Hearst looks like it is having some trouble filling Glenda Bailey’s old role at Harper’s Bazaar and is now scrambling to name a replacement editor-in-chief before Fashion Week begins in March.
“It’s odd that we haven’t heard anything from them with the fashion shows just around the corner,” said a source at a rival publisher.
Laura Brown, the editor-in-chief of InStyle, is the newest name on the wish list, sources tell Media Ink. She has been approached but so far has given Hearst Magazines president Troy Young and chief content officer Kate Lewis the brush-off.
One source with knowledge of the search said that Brown, an executive editor at Harper’s Bazaar before she was lured to replace Ariel Foxman at InStyle, has not been crossed off the list entirely but is now regarded as “a long shot.”
Two other potential candidates, WSJ Magazine editor Kristina O’Neill and Stella Bugbee, editor-in-chief of New York Magazine fashion site The Cut, have both been in to see the Hearst executives but are not interested. Joyann King, the inside candidate who is running Bazaar’s website, is also still in the running, even as Hearst looks outside.

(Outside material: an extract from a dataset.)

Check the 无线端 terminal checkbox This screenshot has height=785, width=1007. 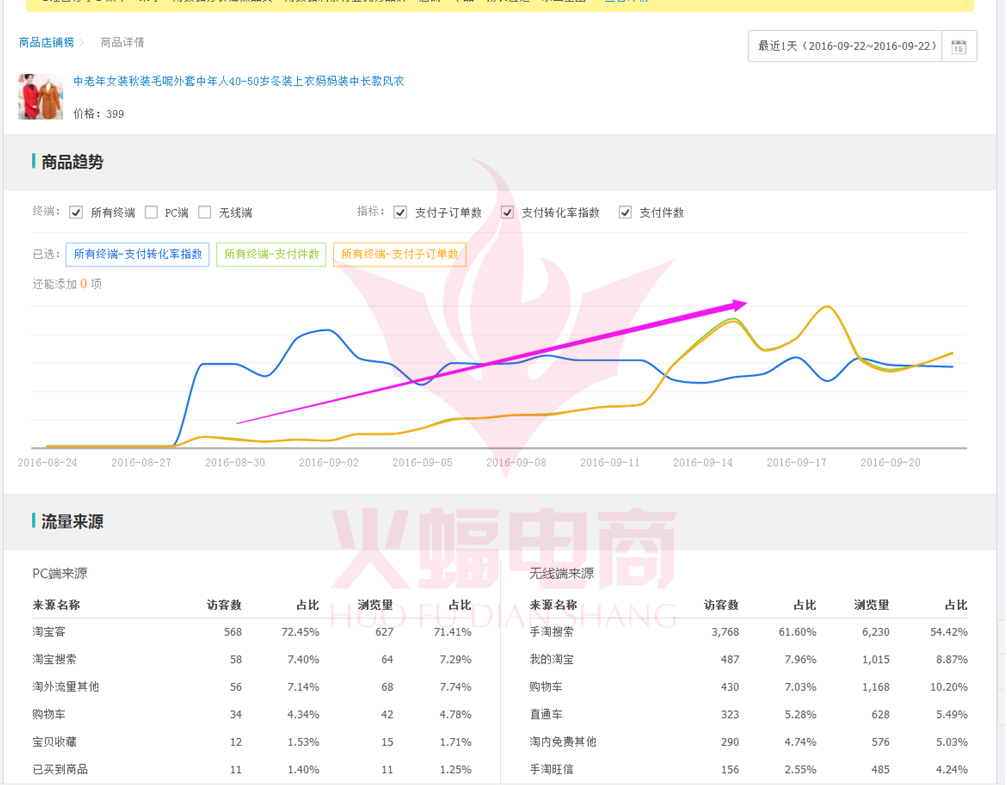click(x=205, y=213)
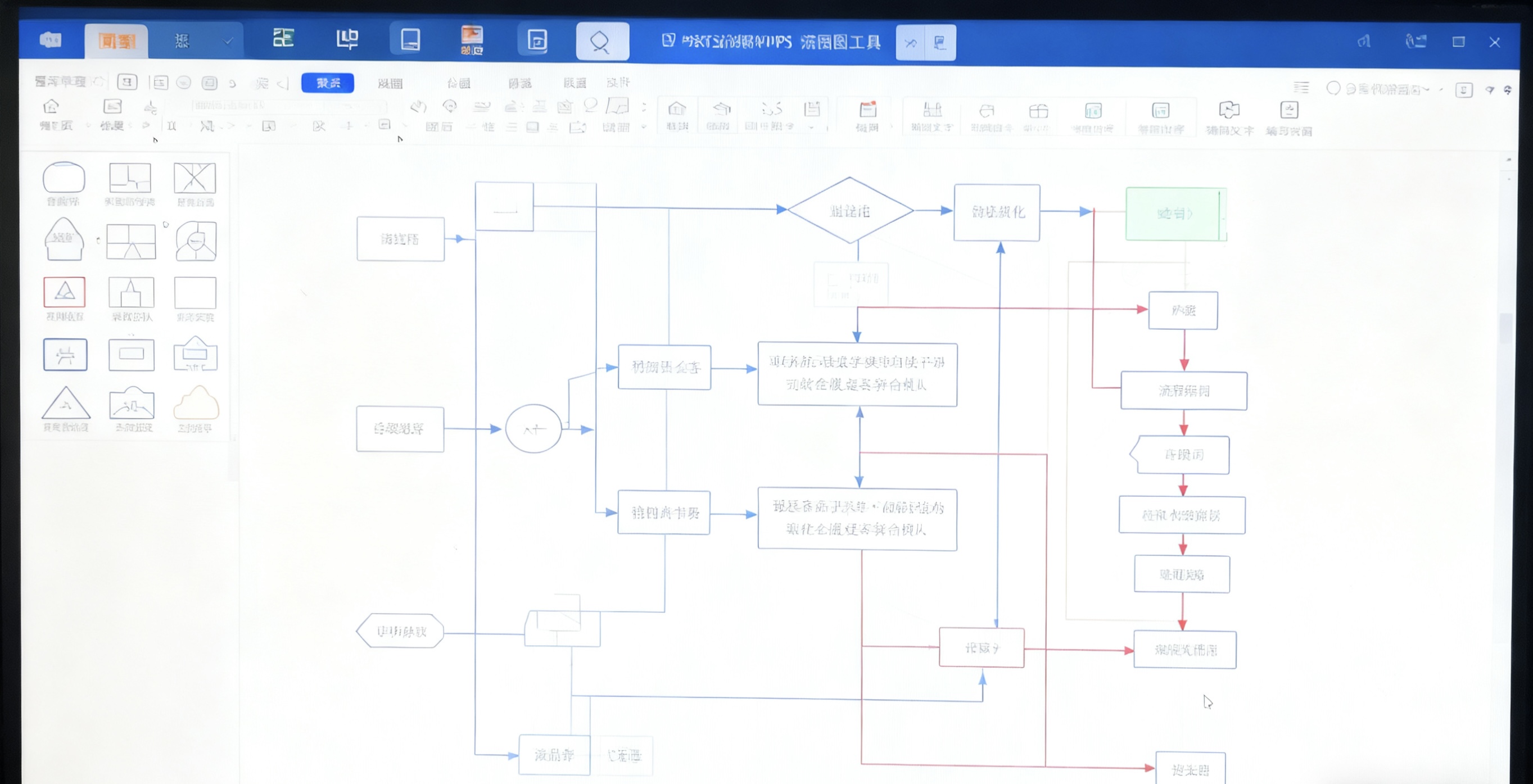Switch to the highlighted blue ribbon tab
Screen dimensions: 1533x784
pyautogui.click(x=328, y=83)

The job opened up when Bailey said she was going to step down after 19 years and be a consultant to the worldwide HB brand. She was seen as a highly creative print designer with a long list of advertising contacts. On the other hand, she did not have any of the digital expertise that is vital in the current media mix — and was also said to be tough to work for. That might have hastened Hearst to make the retirement decision without a clear replacement in mind.
“She was an absolute nightmare to work for,” said one ex-staffer. “‘The Devil Wears Prada’ writ large.”
An insider at Hearst now says a replacement is expected “in the next month or so.”